* **What the task asks**
Please count the lines in the rows below that contain the string "height", matching case exactly, and reply with that number alone.

* **Data for processing**
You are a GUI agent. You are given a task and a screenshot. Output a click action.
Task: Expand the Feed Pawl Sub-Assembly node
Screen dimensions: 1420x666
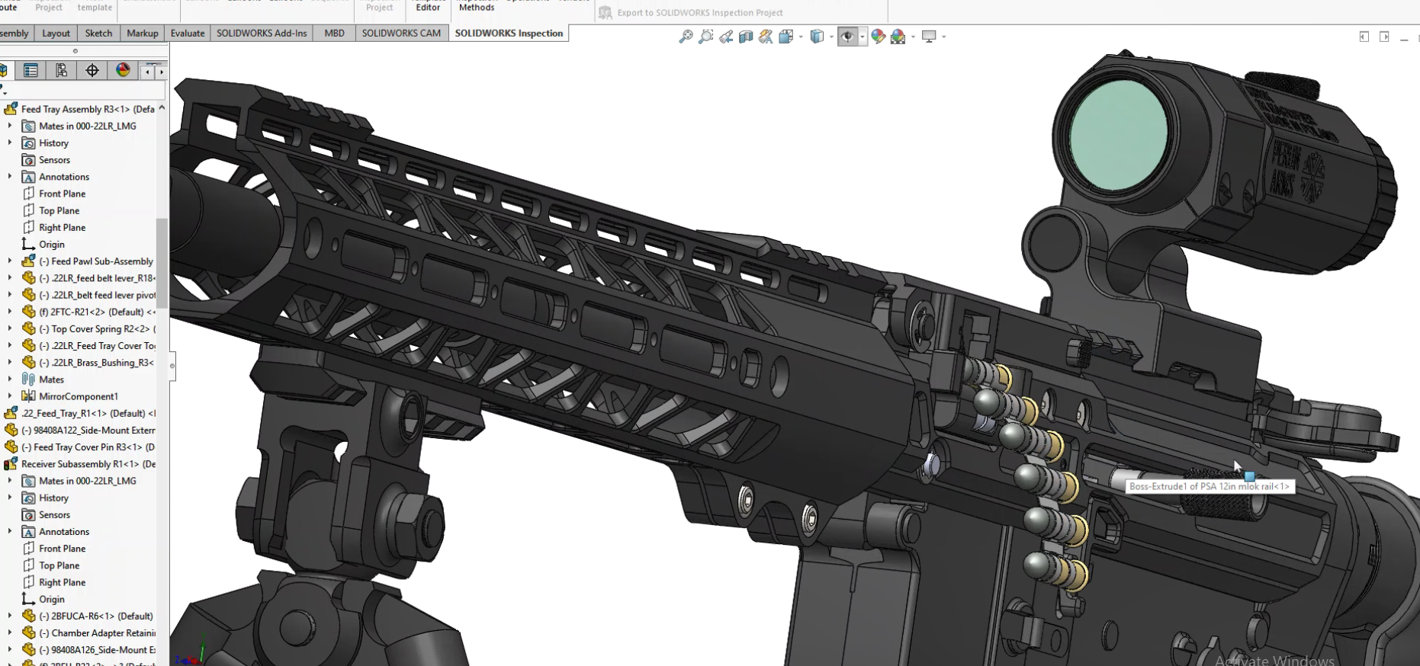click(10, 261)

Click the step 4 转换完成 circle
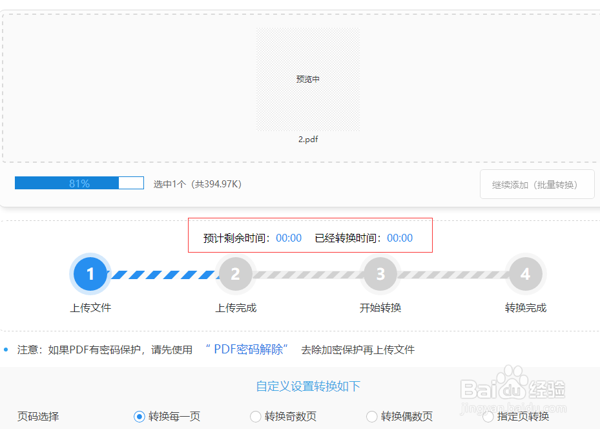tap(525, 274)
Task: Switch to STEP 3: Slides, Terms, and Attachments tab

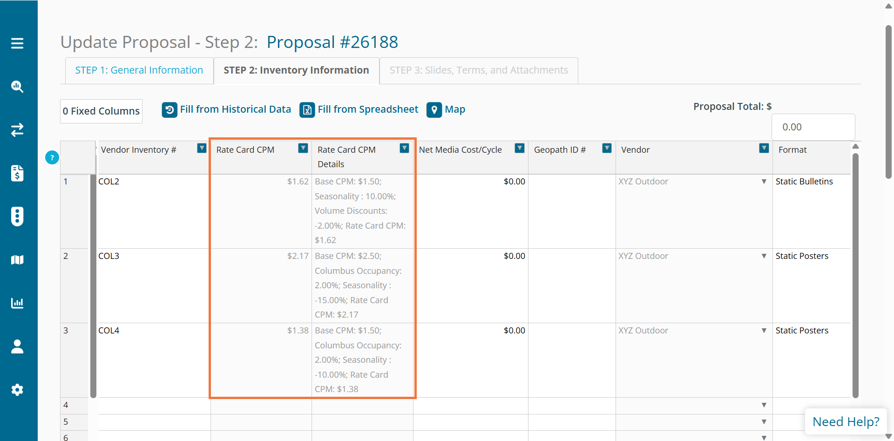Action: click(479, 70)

--

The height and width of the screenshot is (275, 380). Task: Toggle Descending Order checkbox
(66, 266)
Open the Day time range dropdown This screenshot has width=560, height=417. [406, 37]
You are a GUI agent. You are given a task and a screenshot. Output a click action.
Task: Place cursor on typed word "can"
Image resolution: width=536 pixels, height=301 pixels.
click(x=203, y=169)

* **Problem solution**
3